1. The problem statement, all variables and given/known data
The radius Rh of a black hole is the radius of a mathematical sphere, called the event horizon, that is centered on the black hole. Information from events inside the event horizon cannot reach the outside world. According to Einstein's general theory of relativity, Rh = 2GM/c2, where M is the mass of the black hole and c is the speed of light.

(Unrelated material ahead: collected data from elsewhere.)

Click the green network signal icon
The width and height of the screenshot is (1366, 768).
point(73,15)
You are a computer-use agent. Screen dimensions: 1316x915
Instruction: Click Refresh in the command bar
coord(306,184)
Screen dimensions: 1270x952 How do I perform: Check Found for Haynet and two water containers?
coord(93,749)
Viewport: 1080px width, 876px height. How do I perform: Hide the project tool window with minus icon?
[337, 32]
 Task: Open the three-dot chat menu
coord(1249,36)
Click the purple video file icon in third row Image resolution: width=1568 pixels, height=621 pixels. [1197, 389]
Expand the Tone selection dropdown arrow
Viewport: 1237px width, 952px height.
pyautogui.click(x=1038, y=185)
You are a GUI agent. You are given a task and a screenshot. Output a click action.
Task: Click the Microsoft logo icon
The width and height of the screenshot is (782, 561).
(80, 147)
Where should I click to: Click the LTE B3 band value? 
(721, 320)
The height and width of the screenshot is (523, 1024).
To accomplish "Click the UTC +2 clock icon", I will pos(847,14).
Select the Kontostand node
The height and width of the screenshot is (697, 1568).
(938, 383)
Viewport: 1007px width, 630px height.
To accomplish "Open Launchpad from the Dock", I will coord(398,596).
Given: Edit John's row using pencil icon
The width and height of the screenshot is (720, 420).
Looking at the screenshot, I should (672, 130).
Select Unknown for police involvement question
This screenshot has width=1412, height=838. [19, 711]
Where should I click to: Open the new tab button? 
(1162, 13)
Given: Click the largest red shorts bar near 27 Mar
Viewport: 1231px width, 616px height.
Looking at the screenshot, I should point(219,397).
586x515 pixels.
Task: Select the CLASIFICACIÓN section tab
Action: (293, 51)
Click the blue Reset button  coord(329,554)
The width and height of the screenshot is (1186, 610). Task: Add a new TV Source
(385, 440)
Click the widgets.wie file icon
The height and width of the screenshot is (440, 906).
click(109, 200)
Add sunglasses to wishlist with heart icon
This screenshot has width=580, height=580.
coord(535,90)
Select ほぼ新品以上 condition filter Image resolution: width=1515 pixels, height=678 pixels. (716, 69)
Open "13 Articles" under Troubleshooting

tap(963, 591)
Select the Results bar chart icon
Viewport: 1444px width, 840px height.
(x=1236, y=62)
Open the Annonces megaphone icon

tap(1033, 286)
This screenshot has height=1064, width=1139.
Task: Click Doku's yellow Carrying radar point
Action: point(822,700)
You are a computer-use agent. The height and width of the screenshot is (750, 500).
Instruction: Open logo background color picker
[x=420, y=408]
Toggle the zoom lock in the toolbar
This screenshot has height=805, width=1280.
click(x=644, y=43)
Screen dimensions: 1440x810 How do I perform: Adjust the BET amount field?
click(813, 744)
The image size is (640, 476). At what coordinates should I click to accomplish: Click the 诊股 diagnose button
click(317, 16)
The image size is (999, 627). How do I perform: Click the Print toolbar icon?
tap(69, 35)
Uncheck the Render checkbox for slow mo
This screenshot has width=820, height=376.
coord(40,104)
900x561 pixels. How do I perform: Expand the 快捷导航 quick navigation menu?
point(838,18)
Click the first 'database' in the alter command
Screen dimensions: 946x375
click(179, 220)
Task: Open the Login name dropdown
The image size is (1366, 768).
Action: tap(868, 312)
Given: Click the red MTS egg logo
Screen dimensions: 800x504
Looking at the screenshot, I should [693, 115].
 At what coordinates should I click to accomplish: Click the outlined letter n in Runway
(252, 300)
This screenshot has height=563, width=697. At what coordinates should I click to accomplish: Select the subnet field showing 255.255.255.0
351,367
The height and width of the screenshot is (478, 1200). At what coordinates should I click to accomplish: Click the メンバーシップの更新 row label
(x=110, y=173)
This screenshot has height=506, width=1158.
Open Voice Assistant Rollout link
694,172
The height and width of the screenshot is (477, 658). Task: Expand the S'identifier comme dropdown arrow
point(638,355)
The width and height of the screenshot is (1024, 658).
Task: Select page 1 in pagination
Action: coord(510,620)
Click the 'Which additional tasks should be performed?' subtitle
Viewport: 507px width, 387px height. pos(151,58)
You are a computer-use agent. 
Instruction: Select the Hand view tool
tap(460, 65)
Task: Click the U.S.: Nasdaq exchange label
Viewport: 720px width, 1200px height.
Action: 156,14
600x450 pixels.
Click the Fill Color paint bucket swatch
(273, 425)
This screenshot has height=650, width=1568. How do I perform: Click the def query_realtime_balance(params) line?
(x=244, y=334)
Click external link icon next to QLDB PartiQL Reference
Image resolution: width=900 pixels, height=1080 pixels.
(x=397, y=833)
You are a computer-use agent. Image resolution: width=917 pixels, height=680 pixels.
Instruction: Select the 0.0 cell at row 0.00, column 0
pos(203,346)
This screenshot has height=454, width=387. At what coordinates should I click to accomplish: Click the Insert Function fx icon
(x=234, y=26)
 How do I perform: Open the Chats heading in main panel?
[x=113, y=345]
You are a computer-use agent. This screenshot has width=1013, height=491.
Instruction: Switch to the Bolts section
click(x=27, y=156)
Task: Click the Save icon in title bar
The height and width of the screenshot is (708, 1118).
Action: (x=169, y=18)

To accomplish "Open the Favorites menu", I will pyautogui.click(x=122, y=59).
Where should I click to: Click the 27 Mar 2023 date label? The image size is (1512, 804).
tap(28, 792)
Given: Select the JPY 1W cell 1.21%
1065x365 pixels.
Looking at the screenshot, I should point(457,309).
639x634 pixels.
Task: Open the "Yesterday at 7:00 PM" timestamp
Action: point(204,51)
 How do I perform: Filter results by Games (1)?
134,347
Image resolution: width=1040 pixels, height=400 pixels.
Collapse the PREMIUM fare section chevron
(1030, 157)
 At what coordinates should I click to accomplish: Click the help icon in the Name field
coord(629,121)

Suppose that you wish to study a black hole near it, at a radial distance of 43Rh. However, you do not want the difference in gravitational acceleration between your feet and your head to exceed 10 m/s2 when you are feet down (or head down) toward the black hole. (a) Take your height to be 2.0 m. What is the limit to the mass of the black hole you can tolerate at the given radial distance? Give the ratio of this mass to the mass MS of our Sun. (b) Is the ratio an upper limit estimate or a lower limit estimate?

2. Relevant equations
Rh = 2GM/c^2
Fg=GmM/R^2
Fg=m*a

3. The attempt at a solution
Using the two expressions of the gravitational attraction: a=GM/(R+∂R)^2=10
and we have R=43*Rh=86GM/c^2
and my height is ∂R=2 metres
now sub the expression for R in, and do the massive calculation I got M=1.0125*10^32 kg
the sun has mass Msun=1.99*10^30 kg
thus the ratios is M/Msun=50.879...
This is not however the correct answer
Please let me know where I might have gone wrong

2. Apr 22, 2016

### haruspex

Note the first word below:

3. Apr 22, 2016

### i_hate_math

Oh I see, so it should be a=GM/(∂R)^2 instead of the whole thing

4. Apr 22, 2016

### haruspex

No, it's the difference between two accelerations. Find the expressions for the accelerations and THEN take the difference.

5. Apr 22, 2016

### i_hate_math

a(feet)=a=GM/(R)^2
and a(difference)=10=GM/(R+∂R)^2-GM/(R)^2
does that look right?

6. Apr 22, 2016

### haruspex

Yes, except there's a good chance you have a sign error.

7. Apr 22, 2016

### i_hate_math

Thanks a lot. I just found another way to do this(should've read the text book thru thoroughly), they used the differential eq, a=GM/(R)^2 becomes da=-GM/(R)^3 dR where dR=h=2 and subbing in everything this is much easier

8. Apr 22, 2016

### haruspex

The next step from post #5 (after fixing the sign error) would have been to use the binomial expansion of (R+∂R)-2 and make the approximation for small ∂R/R. That comes to the same as taking the differential.

9. Apr 23, 2016

### i_hate_math

I see, i would go with the other method to avoid calculating errors, but thank you very much.